En 1938, avec courage et détermination, il combat les accord de Munich, et démissionne de la Société des Nations, qu'il juge incompétente et laxiste.
Le 19 juin 1940, ayant eu connaissance de l'appel du Général de Gaulle, il s'embarque à St-Jean-de-Luz à destination de l'Angleterre. Dix jours plus tard, il offre ses services au Général de Gaulle, dont il devient le conseiller juridique.
Rappelons qu'il fut le principal artisan de l'accord du 7 octobre 1940, conclut entre Sir Winston Churchillet le Général de Gaulle, accord qui officialisera l'existence et l'indépendance de la France Libre.
Dès 1942, il établit les principes d'un nouvel ordre international, lequel sera concrétisé par la Déclaration universelle des Droits de l'Homme de 1948, dont il rédige le préambule.
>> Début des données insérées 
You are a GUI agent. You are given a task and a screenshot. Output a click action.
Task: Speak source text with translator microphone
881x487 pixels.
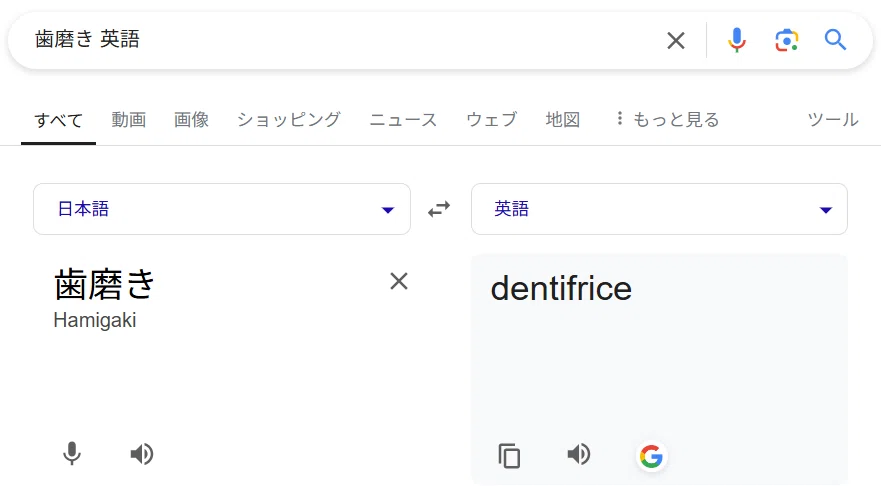pos(72,454)
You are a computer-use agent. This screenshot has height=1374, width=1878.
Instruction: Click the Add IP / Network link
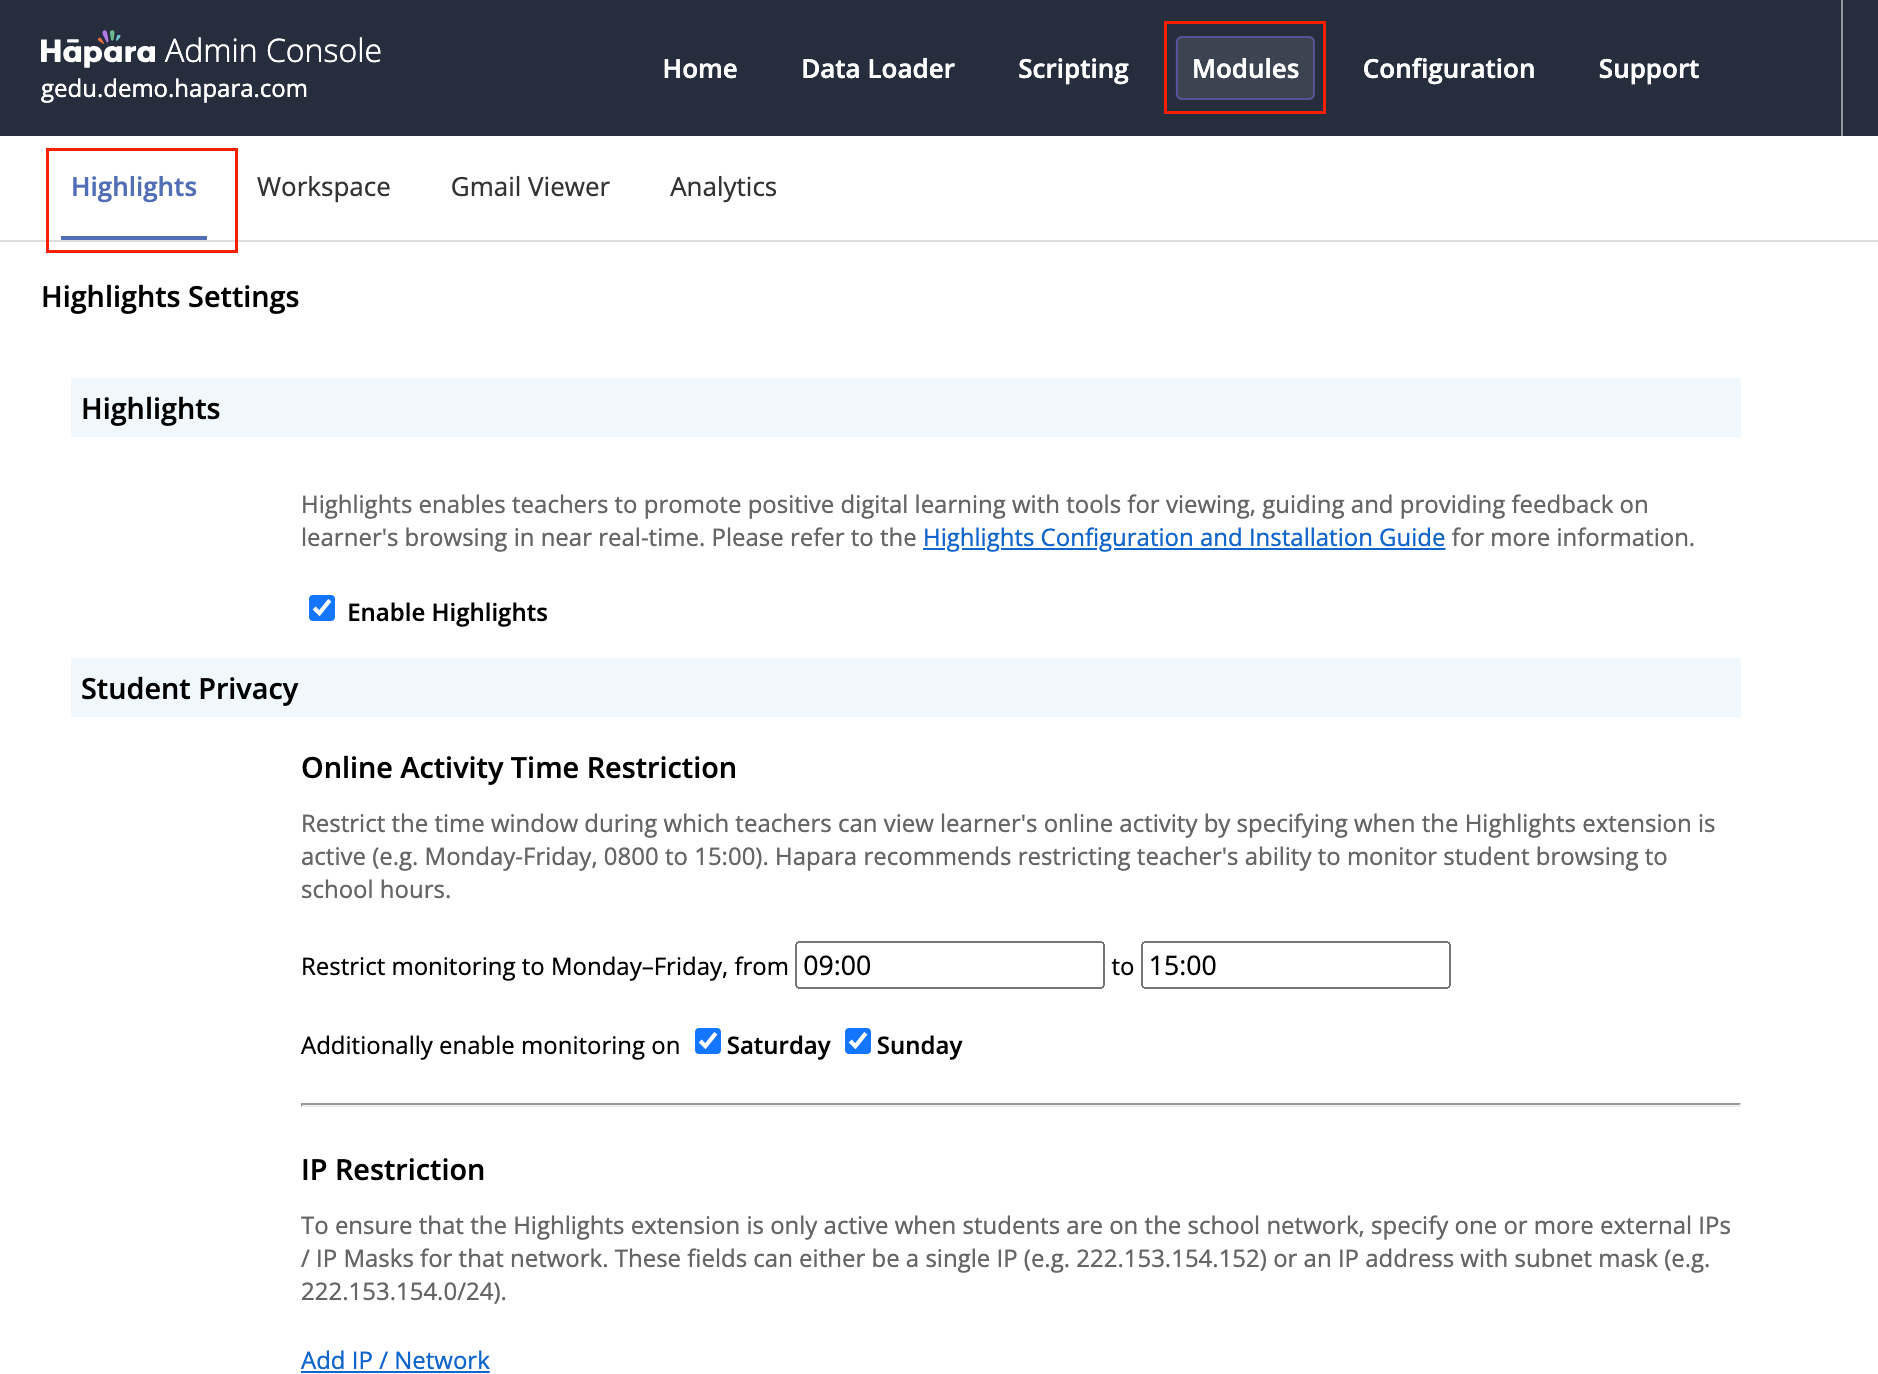pos(394,1359)
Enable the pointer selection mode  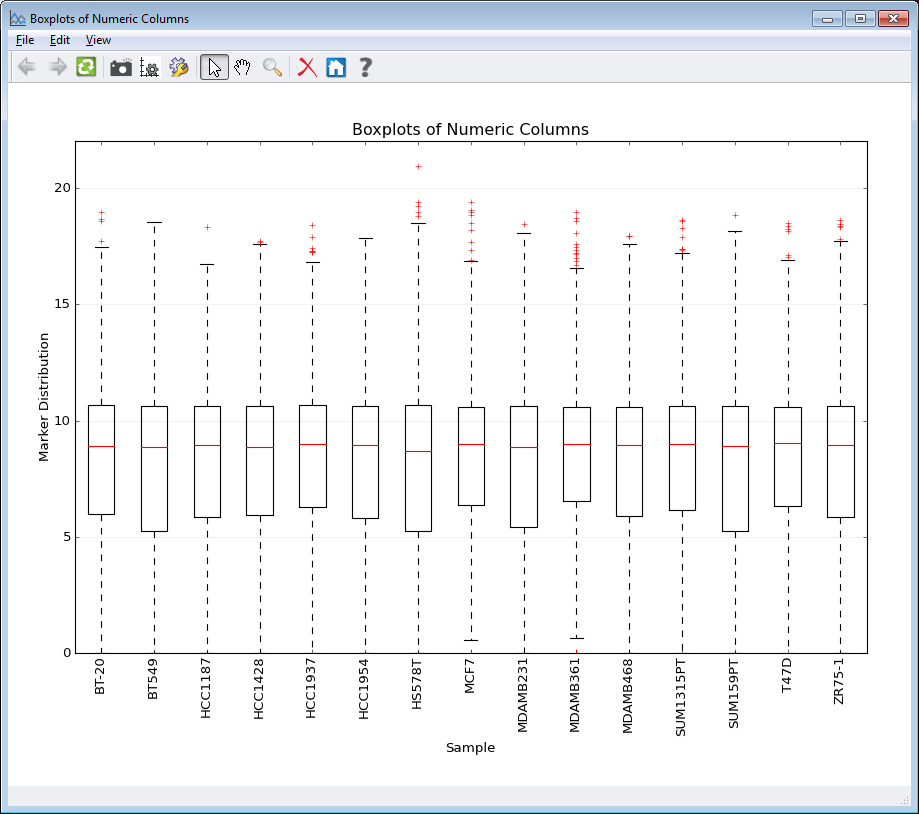click(213, 67)
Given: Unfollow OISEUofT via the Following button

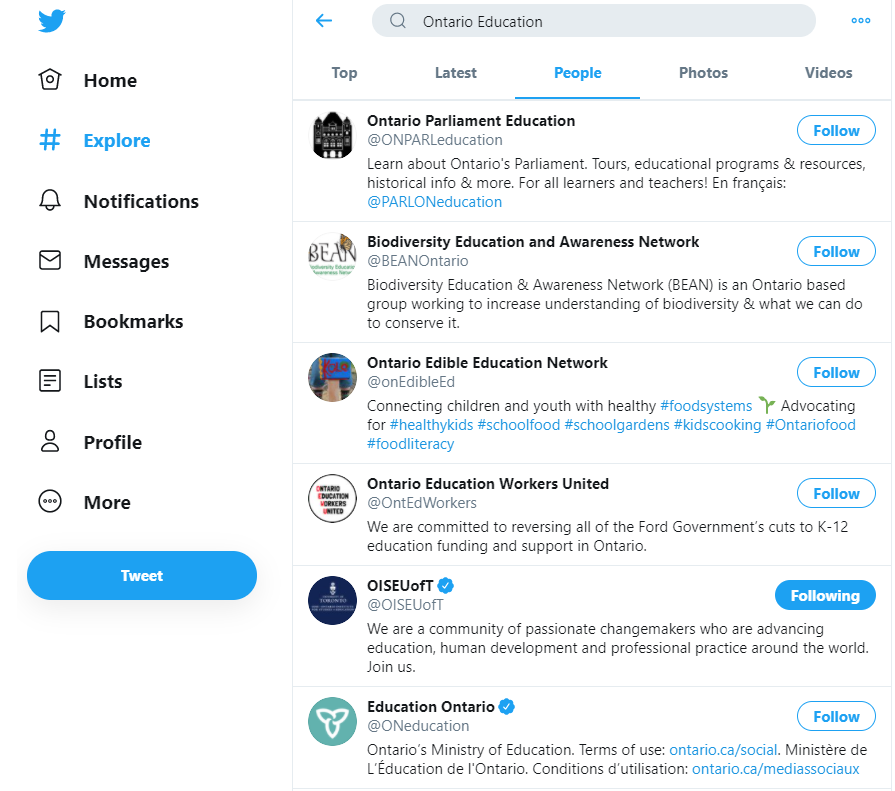Looking at the screenshot, I should point(825,595).
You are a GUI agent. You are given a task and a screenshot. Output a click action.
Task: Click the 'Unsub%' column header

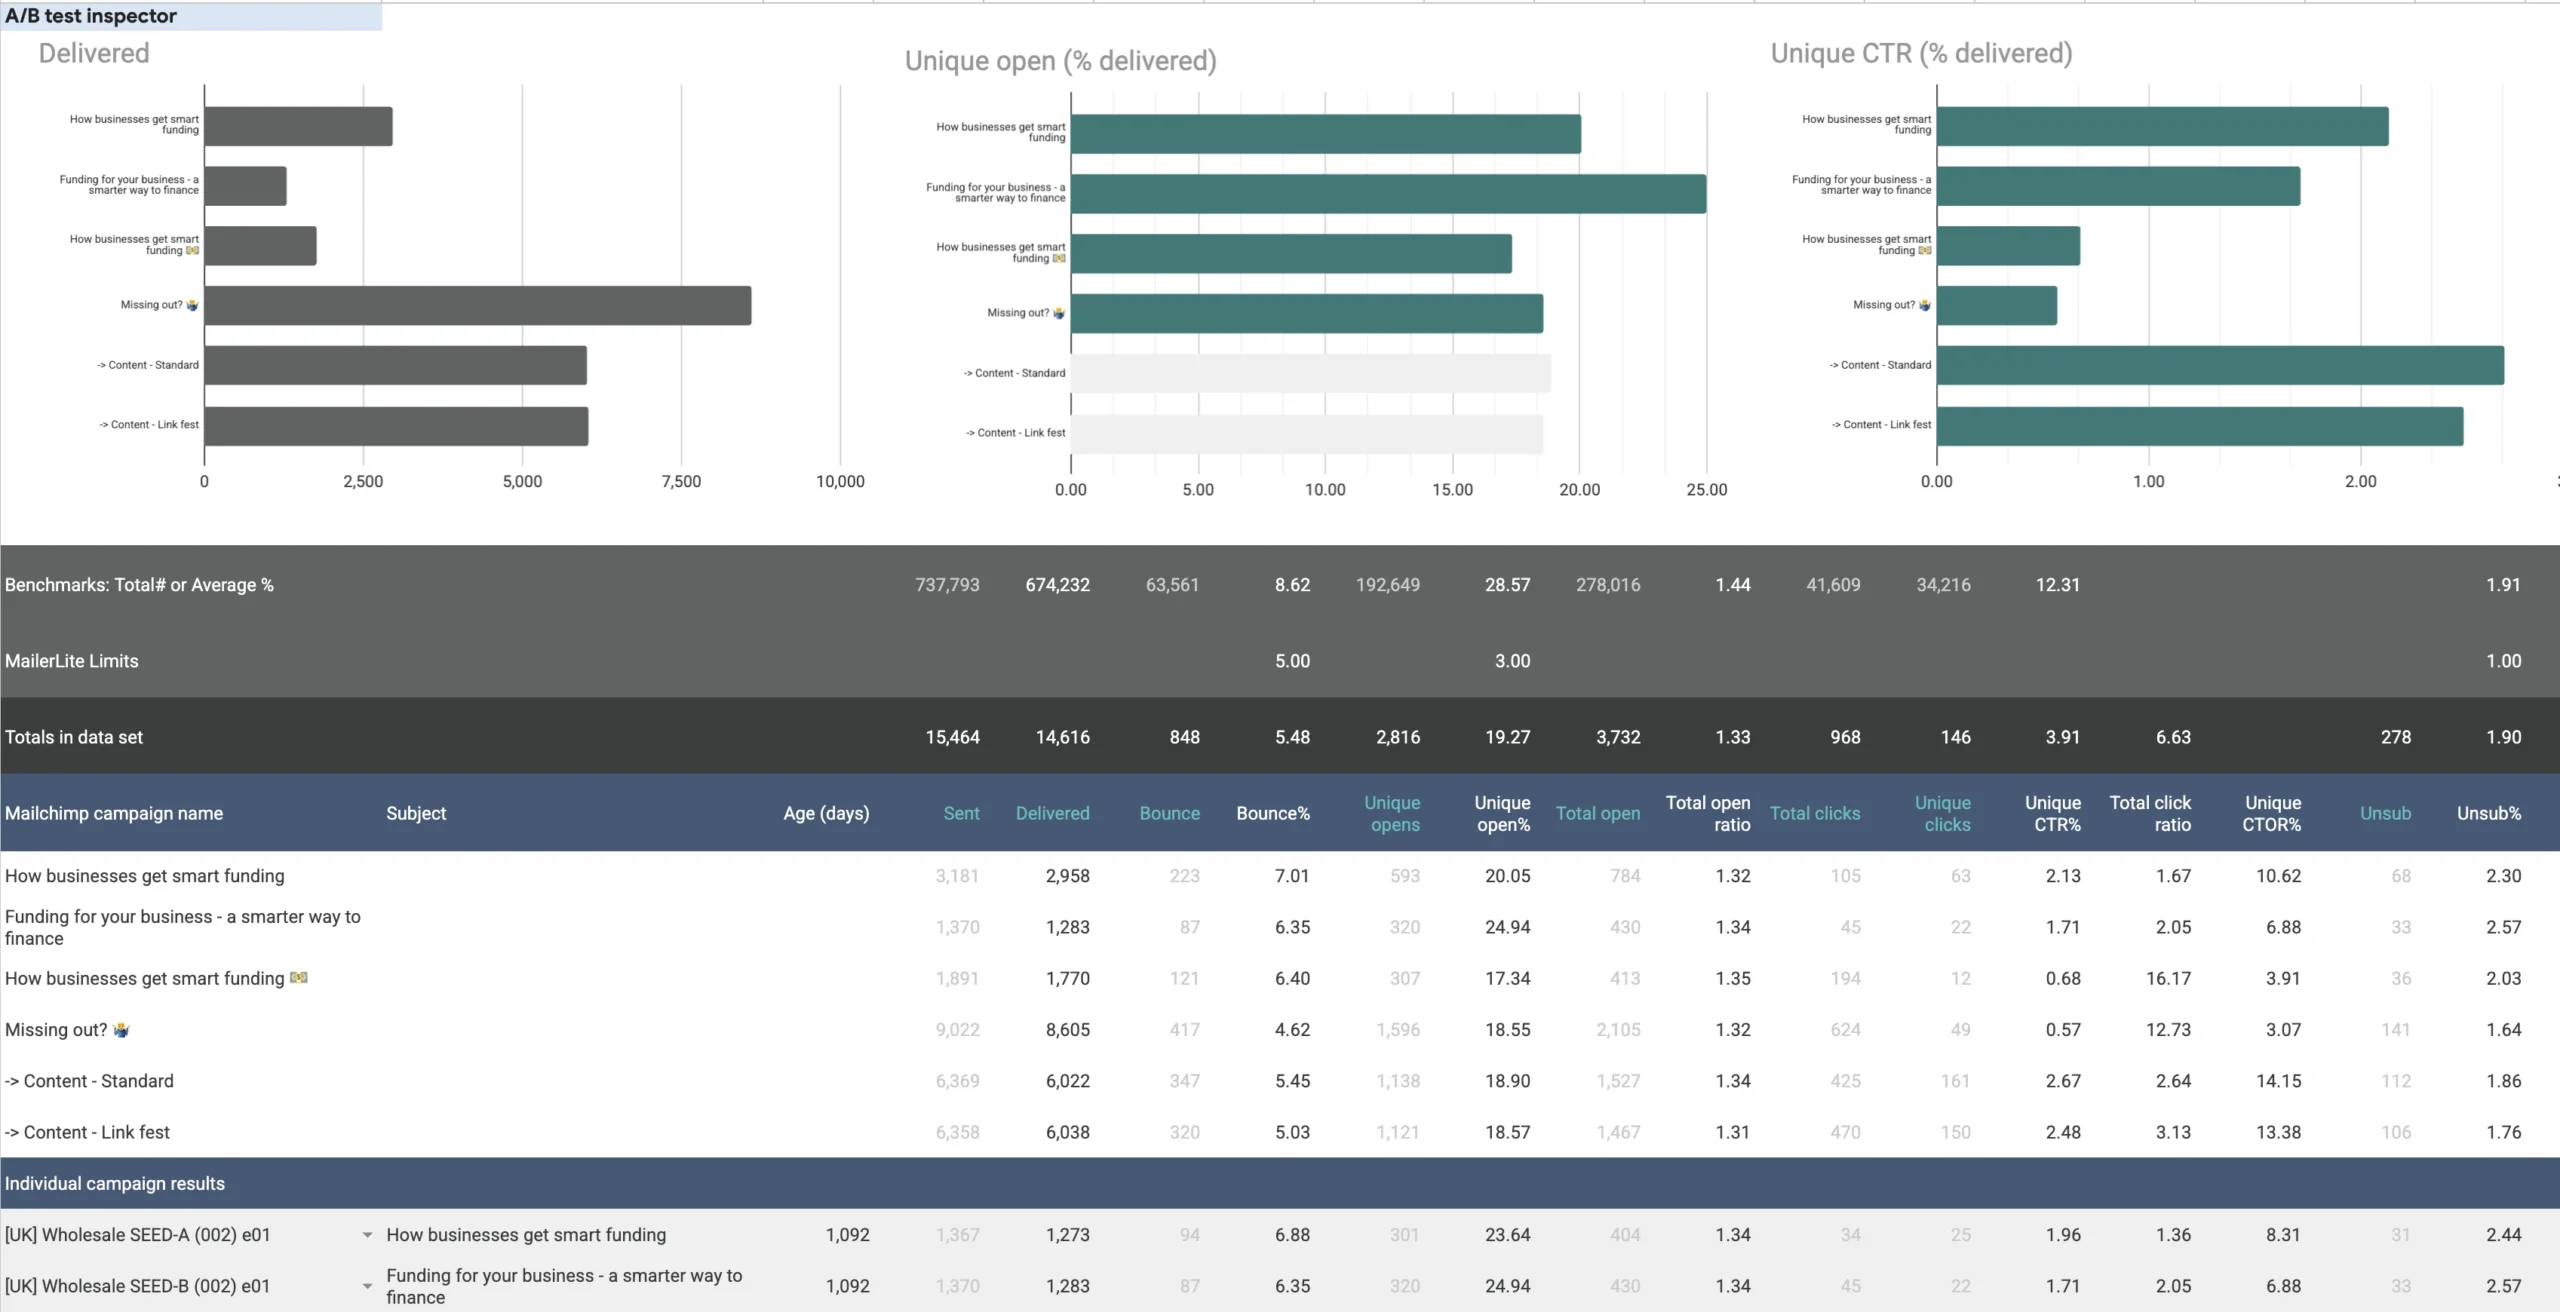[x=2488, y=813]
Vice-président du Conseil d’Etat, créateur et président de l’Ecole Nationale d’Administration, vice-président, puis président de la Cour Européenne des Droits de l’Homme, René Cassin recevra le 10 décembre 1968, le Prix Nobel de la Paix.
Compagnon de la Libération, Grand Croix de la Légion d'honneur, Médaillé Militaire, titulaire des croix de guerre 1914-1918 et 1939-1945, Médaillé de la Résistance, Commandeur des Palmes académiques, René Cassin était titulaire de très nombreuses décorations françaises et étrangères.
Il s’est éteint le 20 février 1976 à l’âge de 89 ans et ses cendres ont été transférées au Panthéon le 5 octobre 1987, jour anniversaire du centenaire de sa naissance.
Je terminerai cette brève et fort incomplète énumération des mérites de René Cassin, en citant l’un de ses messages, celui délivré en clôture de son discours de réception du Prix Nobel : <<J’adore mon pays d’un cœur qui déborde ; et plus je suis Français, plus je me sens humain>>.
Nous allons maintenant déposer une gerbe sur son tombeau et nous prions M. Del Grande, représentant de Monsieur le Président de la République et M. le Secrétaire d’Etat à la Défense et aux anciens combattants et M. Baetche, Maire adjoint, de bien vouloir effectuer ce geste en ma compagnie.
Au moment du dépôt, nous vous prierons d’observer un instant de recueillement, puis l’espace étant exigu, si vous le souhaitez vous pourrez tour à tour vous incliner devant le sépulcre de René Cassin.
Mesdames et Messieurs, l’Union fédérale vous remercie du plus profond de son âme.